Small molecules targeting specific biomolecules and modulating their structure and activity in vivo has transformed the field of eukaryotic cell biology. Small molecule-mediated inhibition of the function of specific proteins has enabled cell biologists to query their functional roles. Most classic example in this regard is of colchicine and paclitaxel as tubulin depolymerizes and stabilizers respectively, which have provided unprecedented insights into the function of this cytoskeletal protein [52,53]. Development of a toolbox of small molecule inhibitors against cytoskeletal proteins and many more have enabled regulation of their structure, function and localization in such ways that were difficult to achieve solely by genetic approaches. The use of chemical biology tools specifically to study lipid organization offers key advantages. (a) They act fast and their activity can be modulated as a function of dose (b) They may be reversible or not (covalent binders) (c) require no manipulation of the chromosome (d) inhibitors targeting conserved cellular processes may be applicable across a broad range of species. Due to such salient features, they have a great potential in studying the lipid domain organization in live cells, thus permitting insights into the functional role of membrane organization in cancers and other diseases [54,55].

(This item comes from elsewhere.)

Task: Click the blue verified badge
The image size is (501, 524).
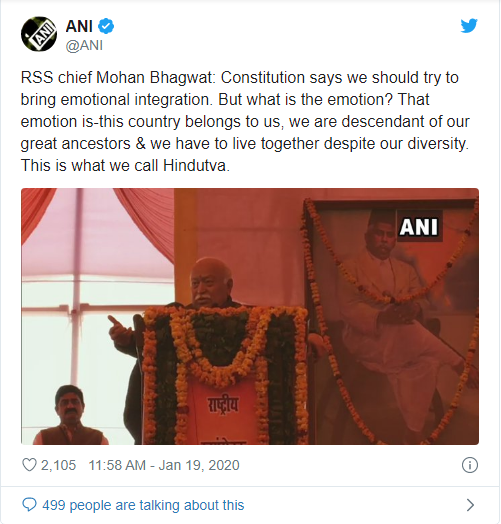Action: (x=106, y=26)
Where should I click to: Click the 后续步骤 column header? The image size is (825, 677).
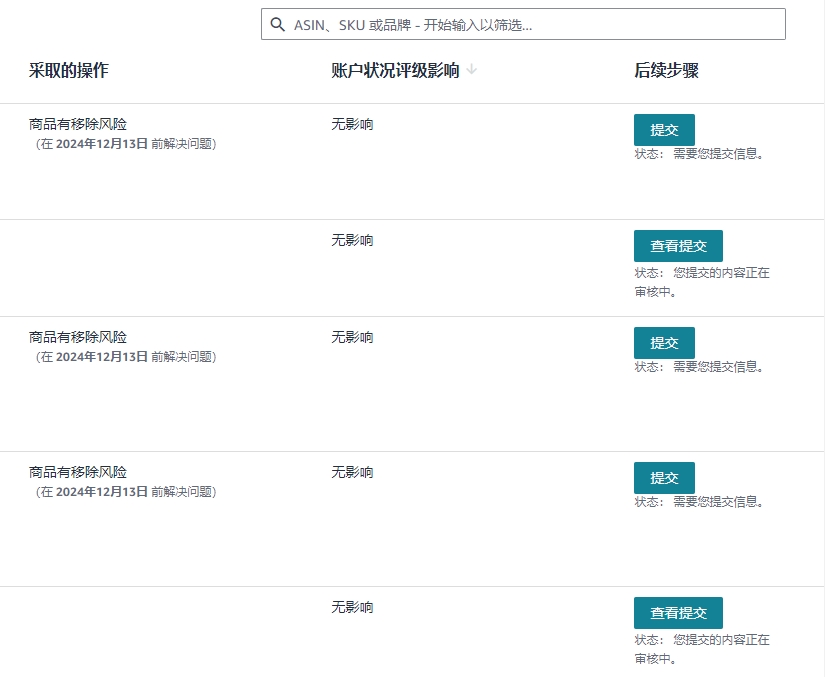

Membrane Raft Modulating Agents in Cancer

Membrane rafts regulate key signaling molecules and proteins implicated in cancer by modulating their association with and localization with lipid membranes including interactions with other membrane-bound proteins [18,20,47,56,57]. Thus small molecule approaches aimed at interrupting the association of such molecules to membrane rafts by interfering with association steps directly or modulating the rafts themselves represents innovative therapeutic ways for prevention and treatment of cancer.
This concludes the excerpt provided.